The Mexican band Le Butcherettes has followed the trajectory of many brilliant artists of that country: Initially unable to succeed in the impenetrable but influential Mexican music scene, its members went abroad, found success, and are now beginning to find recognition back home.
Why is a band this exceptional, with a lead singer as talented as Teri Gender Bender, not celebrated with more gusto on both sides of the border? There’s a lot to write about there — about how the Latin music machine likes its women, and about how Latin rock remains largely the domain of men willing to rebel against everything except machismo. But let’s take this to a positive place, because Le Butcherettes’ members deserve a note of praise and not an expose on the endemic problems of the Latin entertainment industry. This is an amazing band, Gender Bender is rapidly heading to Karen O territory with her vocals and stage presence, and you should listen.
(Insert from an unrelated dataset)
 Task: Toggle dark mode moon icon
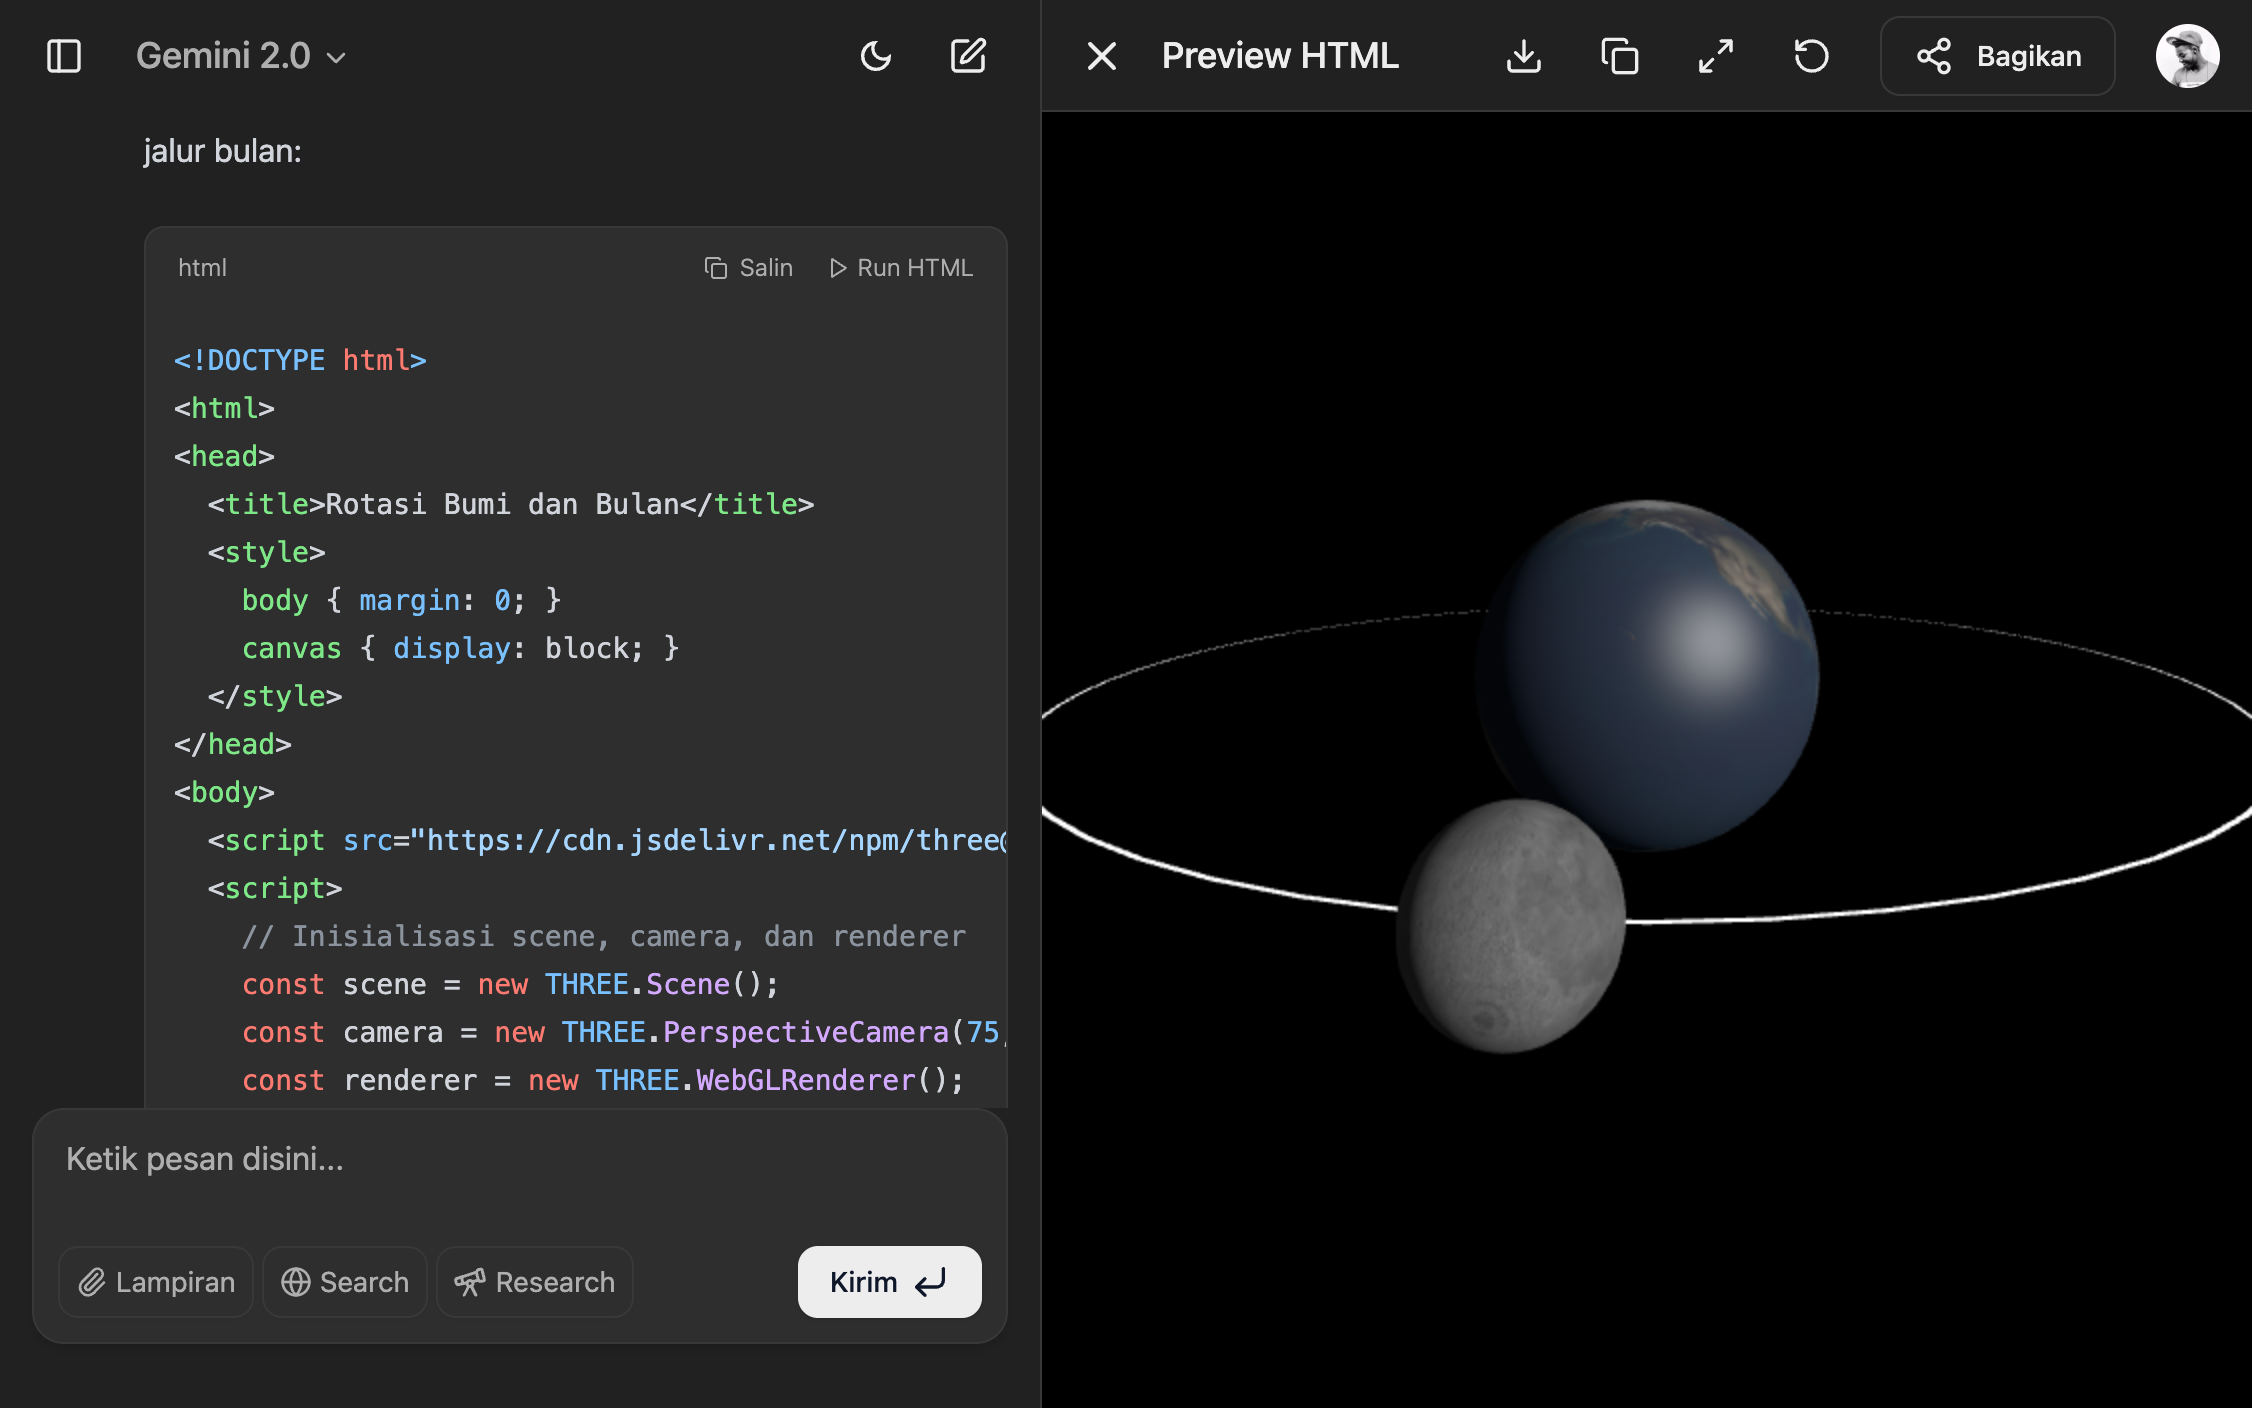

When Gender Bender sat down to write Cry Is for the Flies with the group, she was going through a lot — some of it related to the issues mentioned above. I asked her about this over the phone, because I was intrigued by the tone of the new album, which is as gorgeous as it is restless, dense and dark. In a relaxed, cheerful voice, she said the record was written nearly two years ago, when she’d decided to leave her family in Mexico and head for Los Angeles. It’s a snapshot of her feelings of guilt surrounding that move.
However, if this is her guilt trip, it’s great to be taken for a ride. Gender Bender’s voice has matured spectacularly in the past few years, and in songs like the opening “Burn the Scab” and the rhythmic “My Child,” she rides effortlessly over the thick, pounding waves of guitar and bass.
Gender Bender, who has forged a creative partnership with Omar Rodriguez Lopez over the last few years, has spoken about how the gifted musician has mentored her, and it shows on Cry Is for the Flies. She’s always been a remarkable musician and vocalist, but she reaches new heights here.
Gender Bender has a tremendous gift for capturing feelings and emotional processes that are difficult to narrate, including guilt. It’s interesting that such a young woman — someone who grew up in the era of singles — would craft an album so beautifully narrative as a whole. There’s a frenetic pace to the first bit of Cry Is for the Flies. Then a skit, a conversation between a man and his guilt, changes the course: The next couple of songs sound almost exhausted, and the album ends on an anthemic note with “Crying for the Flies,” in which she seems relieved.
When I asked Gender Bender whether she feels weighed down by putting out an album that chronicles a different, perhaps sadder time in her life, she returned to that subject of relief: She’s glad to get this beautiful record out there after all this time.
Yes, the Latin music industry is unkind to newcomers, particularly women who dare to be different. And, yes, the U.S. music industry still eyes Latin crossovers uncomfortably. But that world is changing rapidly, and for Teri Gender Bender, it’s just the beginning of what I suspect will be a long and fascinating career.